From environmental challenges to nationalism, what is the future of international law? Three of our brightest legal minds – Philippe Sands QC, a barrister and Professor of Law at University College London; Judith Levine, an independent arbitrator and formerly Senior Legal Counsel at the Permanent Court of Arbitration at The Hague; and Julian Burnside QC, a Melbourne barrister with a particular interest in human rights cases – discuss law in a world on the edge. Hear their insights into climate change, genocide in Myanmar, colonialism in Chagos Islands, refugees, and the future of world trade and investment, with ABC Radio’s Eleanor Hall.

Philippe Sands (International)

Philippe Sands

Philippe Sands QC is Professor of Law at University College London and a practising barrister.
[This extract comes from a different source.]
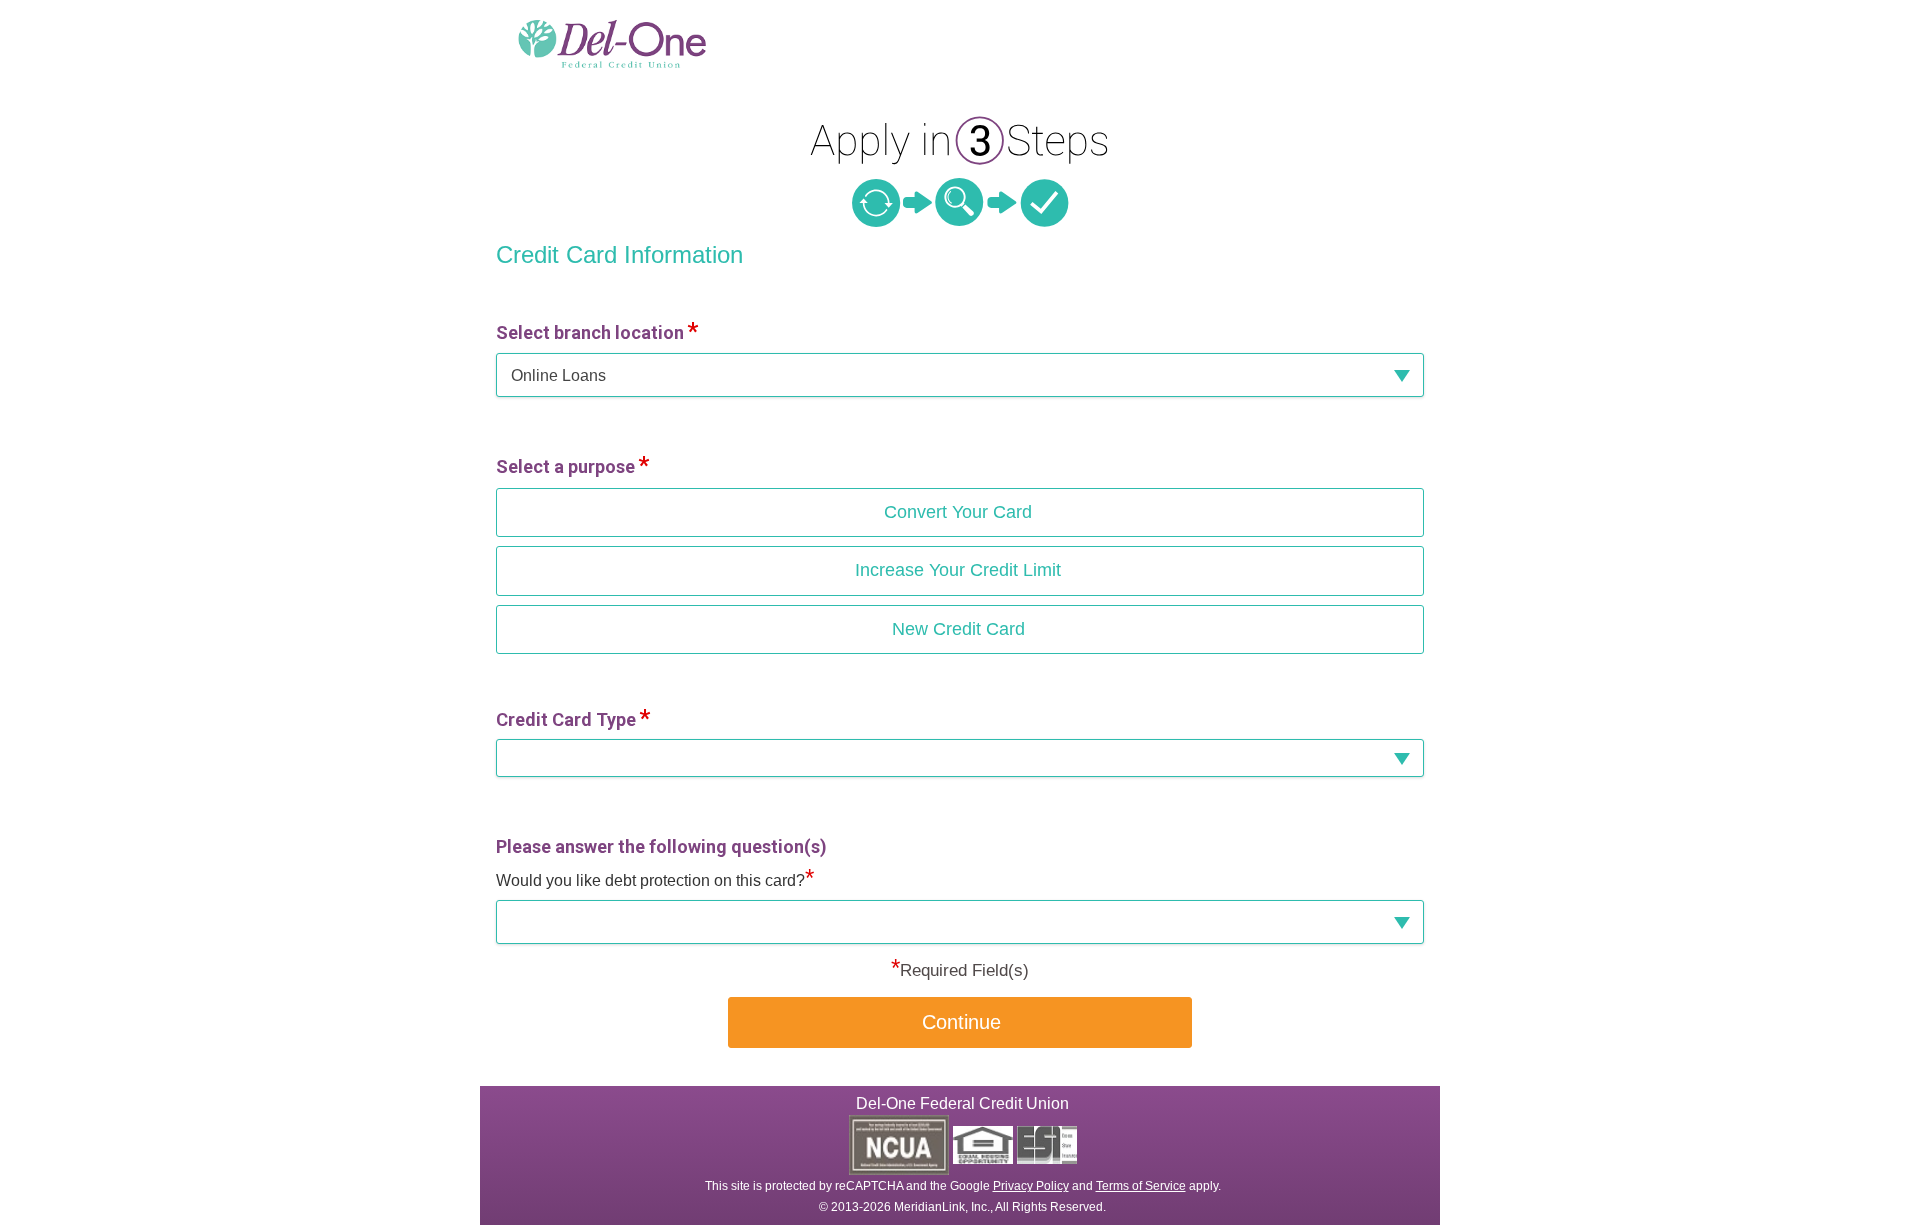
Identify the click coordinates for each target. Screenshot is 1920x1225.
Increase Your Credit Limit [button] (958, 570)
He is author of Lawless World and Torture Team and numerous academic books. His last book, East West Street won numerous prizes, including the Baillie Gifford Prize and the Prix Montaigne. His new book is The Ratline: Love, Lies and Justice on the Trail of a Nazi Fugitive, follows a 10-part BBC podcast and radio series. He is President of English PEN and a member of the Board of the Hay Festival.

Judith Levine (Australian)

Judith Levine

Judith Levine is an independent international arbitrator based in Sydney, sitting in cases in Singapore, Switzerland, France and the UK. Previously, she served as senior legal counsel at the Permanent Court of Arbitration in The Hague. Many of the complex legal disputes she has worked on and written about have been at the cutting edge of international law, including cases related to law of the sea, corruption and ethics, sports law, climate change, and business and human rights.
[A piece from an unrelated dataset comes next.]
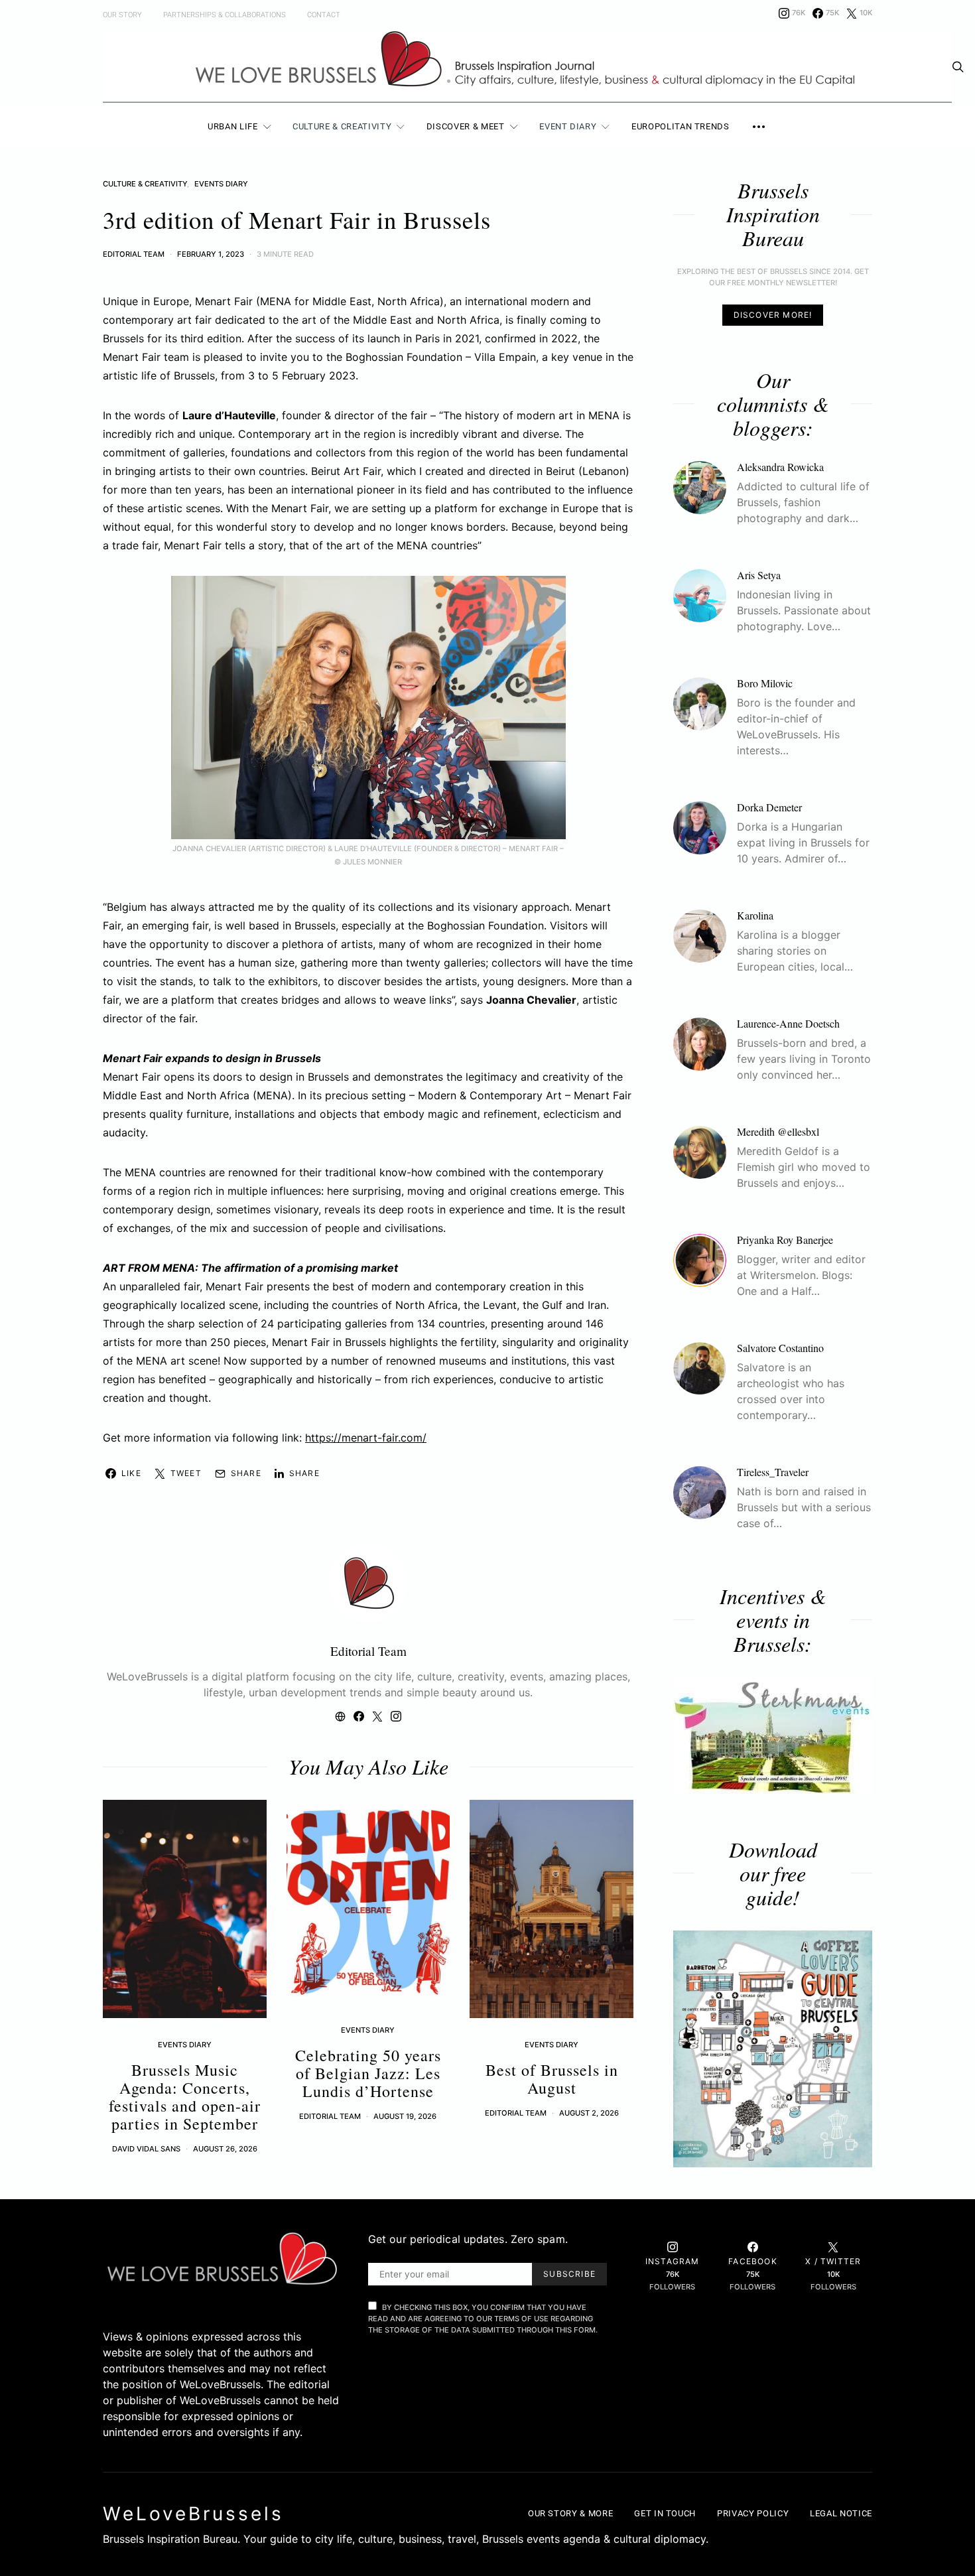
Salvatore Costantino (780, 1348)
Julian Burnside (Australian)

Julian Burnside

Julian Burnside QC is a Melbourne barrister specialising in commercial litigation. He is a former president of Liberty Victoria, and has acted pro bono in many human rights cases, in particular concerning the treatment of refugees. He is the author of Watching Out: Reflections on Justice and Injustice, Wordwatching, Watching Brief, and Matilda and the Dragon. He compiled a book of letters written by asylum seekers held in Australia’s detention camps, published as From Nothing to Zero. In 2004, he was elected as a Living National Treasure, and in 2009 he was made an Officer of the Order of Australia. In 2014, he was awarded the Sydney Peace Prize.

Eleanor Hall (Australian)

Eleanor Hall

Eleanor Hall is host of The World Today, and occasionally fills in as host on ABC TV's The Drum. She has two decades of reporting experience with ABC TV News, including working on 7.30, Lateline and Foreign Correspondent. She was the ABC's Washington correspondent in the late 1990s and she worked for five years in the Canberra parliamentary press gallery. Prior to joining the ABC, Eleanor freelanced for US National Public Radio from Central America and worked at WGBH in Boston as the youngest ever recipient of the Harkness Fellowship. She earned her Masters in Journalism from Columbia University in New York, and has been a fellow at Oxford University’s Reuters Institute where she submitted a paper on the Obama e-campaign. In 2012, she won the European Union’s Journalism Award.